October 9, 2014

How Spark Drives Midsize Data Transformation for Trifacta

Alex Woodie

Trifacta was founded several years ago with the goal of automating the task of cleansing and transforming big data, and the combination of Hadoop and MapReduce was a good match. As customers adopted the product, they realized they needed to transform smaller data sets as well, and that led Trifacta to make several changes in version 2, including adopting the in-memory Spark engine.

The first version of Trifacta‘s Data Transformation Platform supported two basic modes of operation. A browser-based client allowed a user to explore his data and begin transforming the data manually. Then, machine learning algorithms built into the software use the browser sessions to build transformation scripts that are executed as MapReduce jobs over big data sets. This approach gives a 10x multiplier to the amount of data an analyst can process, the company says.
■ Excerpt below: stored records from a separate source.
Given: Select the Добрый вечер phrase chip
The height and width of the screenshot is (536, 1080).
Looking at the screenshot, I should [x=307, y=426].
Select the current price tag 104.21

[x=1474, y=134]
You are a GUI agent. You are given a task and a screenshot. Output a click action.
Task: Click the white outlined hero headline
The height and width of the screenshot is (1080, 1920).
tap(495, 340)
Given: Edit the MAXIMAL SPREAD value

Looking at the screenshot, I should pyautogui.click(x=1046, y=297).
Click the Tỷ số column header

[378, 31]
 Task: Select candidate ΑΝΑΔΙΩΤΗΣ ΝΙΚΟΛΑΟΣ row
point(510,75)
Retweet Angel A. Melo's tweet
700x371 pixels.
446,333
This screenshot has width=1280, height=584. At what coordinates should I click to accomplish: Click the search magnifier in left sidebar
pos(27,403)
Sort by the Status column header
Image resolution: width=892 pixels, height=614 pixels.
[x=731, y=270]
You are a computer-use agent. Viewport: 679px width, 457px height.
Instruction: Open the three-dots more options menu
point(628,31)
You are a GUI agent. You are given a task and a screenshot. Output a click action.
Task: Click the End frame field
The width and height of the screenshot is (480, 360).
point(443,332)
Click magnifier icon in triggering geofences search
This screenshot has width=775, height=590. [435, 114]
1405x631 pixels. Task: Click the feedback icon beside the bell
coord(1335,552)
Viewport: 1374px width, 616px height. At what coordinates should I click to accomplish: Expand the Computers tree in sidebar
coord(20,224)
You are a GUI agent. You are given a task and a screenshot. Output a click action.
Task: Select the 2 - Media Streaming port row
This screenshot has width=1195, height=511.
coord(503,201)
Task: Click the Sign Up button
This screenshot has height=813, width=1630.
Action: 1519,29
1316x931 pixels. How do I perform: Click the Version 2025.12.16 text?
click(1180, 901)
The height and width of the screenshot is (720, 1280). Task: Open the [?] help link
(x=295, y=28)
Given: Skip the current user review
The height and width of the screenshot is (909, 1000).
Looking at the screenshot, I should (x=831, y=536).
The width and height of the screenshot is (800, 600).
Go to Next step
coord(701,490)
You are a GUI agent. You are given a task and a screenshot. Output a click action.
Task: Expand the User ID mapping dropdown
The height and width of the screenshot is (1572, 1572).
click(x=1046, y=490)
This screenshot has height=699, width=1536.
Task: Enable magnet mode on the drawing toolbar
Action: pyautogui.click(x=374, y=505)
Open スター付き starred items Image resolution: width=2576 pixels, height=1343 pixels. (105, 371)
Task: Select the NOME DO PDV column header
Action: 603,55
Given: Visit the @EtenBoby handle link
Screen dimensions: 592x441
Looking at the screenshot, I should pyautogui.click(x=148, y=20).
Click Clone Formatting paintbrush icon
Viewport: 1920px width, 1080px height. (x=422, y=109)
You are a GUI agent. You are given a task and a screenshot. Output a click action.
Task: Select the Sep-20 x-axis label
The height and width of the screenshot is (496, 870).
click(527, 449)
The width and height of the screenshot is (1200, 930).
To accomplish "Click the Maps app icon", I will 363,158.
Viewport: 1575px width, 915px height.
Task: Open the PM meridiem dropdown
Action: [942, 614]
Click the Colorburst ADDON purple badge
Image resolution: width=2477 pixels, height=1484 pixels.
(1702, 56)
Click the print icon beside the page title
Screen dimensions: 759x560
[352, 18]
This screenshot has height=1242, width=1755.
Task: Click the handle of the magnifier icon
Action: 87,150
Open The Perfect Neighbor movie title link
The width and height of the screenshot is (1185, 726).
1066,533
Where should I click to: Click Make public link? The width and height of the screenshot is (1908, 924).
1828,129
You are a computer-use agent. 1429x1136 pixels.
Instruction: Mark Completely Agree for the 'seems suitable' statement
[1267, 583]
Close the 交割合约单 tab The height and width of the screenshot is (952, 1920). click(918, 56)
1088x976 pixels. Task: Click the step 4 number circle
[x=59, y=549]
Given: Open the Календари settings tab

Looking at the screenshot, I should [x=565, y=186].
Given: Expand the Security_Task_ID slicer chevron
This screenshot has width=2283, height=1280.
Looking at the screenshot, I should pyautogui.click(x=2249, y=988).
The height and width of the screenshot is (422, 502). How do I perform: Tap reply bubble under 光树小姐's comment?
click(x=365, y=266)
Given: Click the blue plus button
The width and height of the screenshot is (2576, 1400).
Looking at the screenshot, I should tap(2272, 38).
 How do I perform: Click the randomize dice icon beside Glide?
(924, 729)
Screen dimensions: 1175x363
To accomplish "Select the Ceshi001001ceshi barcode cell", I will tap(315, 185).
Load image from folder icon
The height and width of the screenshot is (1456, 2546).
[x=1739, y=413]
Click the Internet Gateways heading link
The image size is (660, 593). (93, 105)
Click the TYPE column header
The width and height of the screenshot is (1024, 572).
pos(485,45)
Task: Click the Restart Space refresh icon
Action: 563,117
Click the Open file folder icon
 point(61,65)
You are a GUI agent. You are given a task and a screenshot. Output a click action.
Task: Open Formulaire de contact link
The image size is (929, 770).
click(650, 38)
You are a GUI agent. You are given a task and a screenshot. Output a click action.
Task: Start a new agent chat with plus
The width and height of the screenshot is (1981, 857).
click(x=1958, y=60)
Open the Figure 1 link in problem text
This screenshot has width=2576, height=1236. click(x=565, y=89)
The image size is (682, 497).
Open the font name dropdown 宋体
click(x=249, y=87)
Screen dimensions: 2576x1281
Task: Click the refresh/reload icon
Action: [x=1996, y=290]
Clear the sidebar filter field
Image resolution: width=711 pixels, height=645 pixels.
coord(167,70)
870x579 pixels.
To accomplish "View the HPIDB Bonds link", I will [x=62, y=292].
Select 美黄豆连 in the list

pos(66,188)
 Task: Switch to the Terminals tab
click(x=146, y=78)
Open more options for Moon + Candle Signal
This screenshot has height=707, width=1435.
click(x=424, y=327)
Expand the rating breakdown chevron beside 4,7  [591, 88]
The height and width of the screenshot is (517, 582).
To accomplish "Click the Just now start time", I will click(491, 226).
But according to Trifacta’s CTO Sean Kandel, relying on the two modes left a significant gap between the small amount data that could be loaded into memory on the PC and the massive amount of data that a MapReduce job could work with.

“What we found is there are a number of use cases where the data doesn’t fit in a browser, but you want interactivity over a fairly large data set, so we’ve extended our support for execution engines by supporting technologies like Spark and supporting Parquet as well,” Kandel says.

The focus with Trifacta Data Transformation Platform version 2–which was launched today–is on handling a greater variety of data types and sizes. Support for Parquet, Avro, and JSON data types helps with the former, while the adoption of Apache Spark as a third execution engine helps with the latter.

“For data that doesn’t quite fit in browser, you still want that interactive experience,” Kandel says. “By leveraging in-memory processing [in Spark] it allows you to get much more interactive rates than you would normally get by pushing into a batch system like MapReduce. Also, by maintain the data in memory, you can run lot of interactive algorithms over it, which is good for us in terms of how we do data profiling and for driving predictive interaction.”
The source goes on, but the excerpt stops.